Experimental Design: 53 patients with resectable biopsy proven high grade STS and 12 patients with Osteosarcoma underwent a FDG-PET/CT scan prior to and after neoadjuvant treatment. In STS, relative changes in tumor FDG uptake and size from the baseline to the follow-up scan were calculated, and their accuracy for assessment of histopathologic response was compared by receiver operating characteristic (ROC) curve analysis. Histopathologic response was defined as e95 percent.
Results: In histopathologic responders (n=10,19 percent), reduction in tumor FDG-uptake was significantly greater than in non-responders (p<0.001), whereas no significant differences were found for tumor size (p=0.35). The area under the ROC curve for metabolic changes was 0.93, but only 0.60 for size changes (p=0.004).
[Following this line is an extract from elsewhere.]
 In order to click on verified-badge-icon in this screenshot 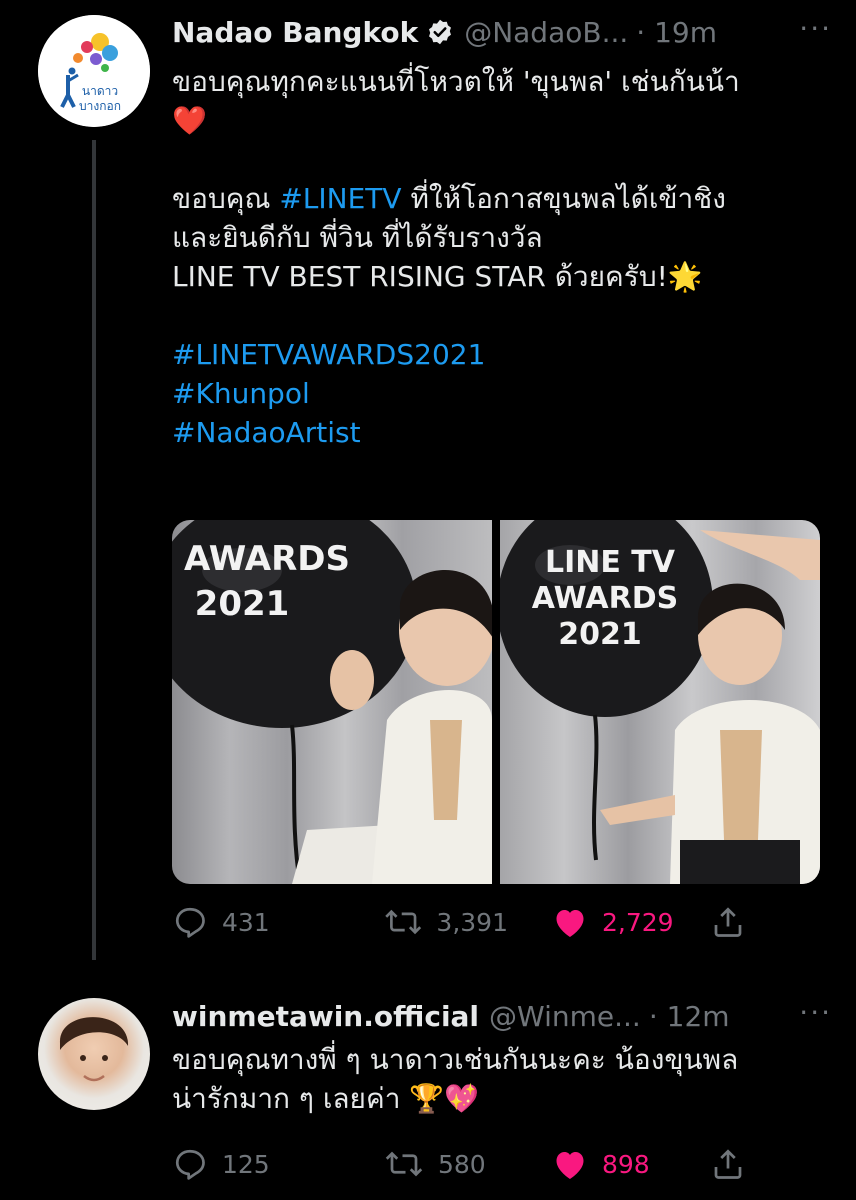, I will do `click(440, 32)`.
Using a 60 percent decrease in tumor FDG uptake as a threshold resulted in a sensitivity of 100 percent and a specificity of 71 percent for assessment of histopathologic response, whereas RECIST demonstrated a sensitivity of 25 percent and a specificity of 100 percent.
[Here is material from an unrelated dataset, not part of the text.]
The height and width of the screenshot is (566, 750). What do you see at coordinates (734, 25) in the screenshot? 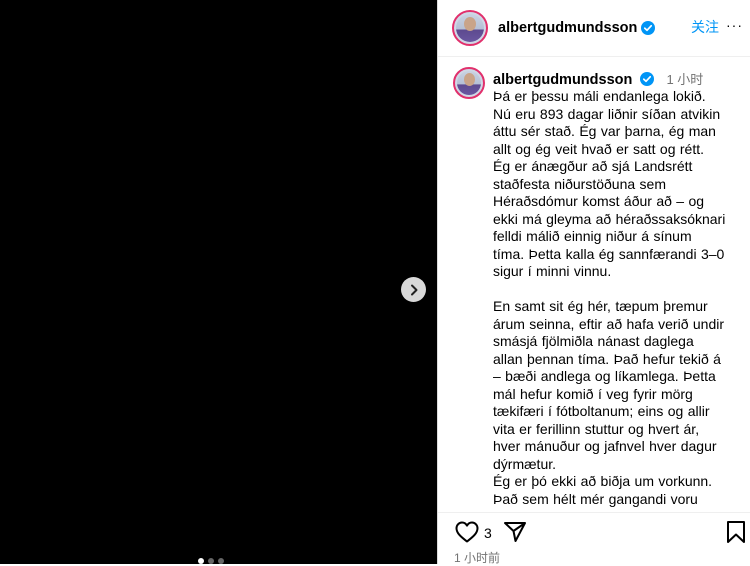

Conclusion: Quantitative FDG-PET was significantly more accurate than size based criteria at assessing histopathologic response to neoadjuvant therapy. FDG-PET should be considered as a modality to monitor treatment response in patients with high grade STS.
Institutional Review Board (IRB) Review:
Type of Review:
Full Board
Approving Institution: University of California, Los Angeles
Most recent approval: 01/25/07
IRB approval number: 04-10-068-03
Number of human subjects who participated in this project/protocol/subproject in the last reporting period: 19
Reporting period for number of human subjects:
Fiscal Year 2007
Type(s) of Human Subjects Involvement:
Purpose: Since kinase inhibitors have a cytostatic rather than cytotoxic effect computed tomography (CT) measurements of treatment responses are likely to be unreliable. In contrast, measurements of glycolytic activity with positron emission tomography (PET) have been shown to predict treatment responses to cytostatic drugs in some other cancers. This study aims at monitoring the effects of kinase inhibitor therapy on tumor growth and glucose metabolism.
Experimental design: Participants undergo a maximum of three PET/CT scans: The first FDG-PET/CT scan was performed within four weeks before the start of treatment, the second scan was performed within two weeks, and the third scan within 12 weeks after the start of cancer treatment. Changes in glucose metabolism and tumor size are quantified. Patient outcome (survival, time to recurrence) will serve as the gold standard. Untill this day, nineteen patients (10 males, 9 female) have been enrolled. Until now, eight patients completed all three scans, nine patients received a baseline and early follow-up scan, and two patients received a pre-therapeutic scan. No adverse events related to PET/CT imaging have been noticed. Patient enrollment continues to allow for a statistically meaningful interpretation of the data.
A typical PET/CT scan protocol includes the injection of 0.21 mCi/kg of 18F-fluoro-2-deoxyglucose (FDG) followed by a 45- to 60-minute uptake period, after which the patient is positioned in the scanner. A standard spiral CT scan is acquired with and without contrast.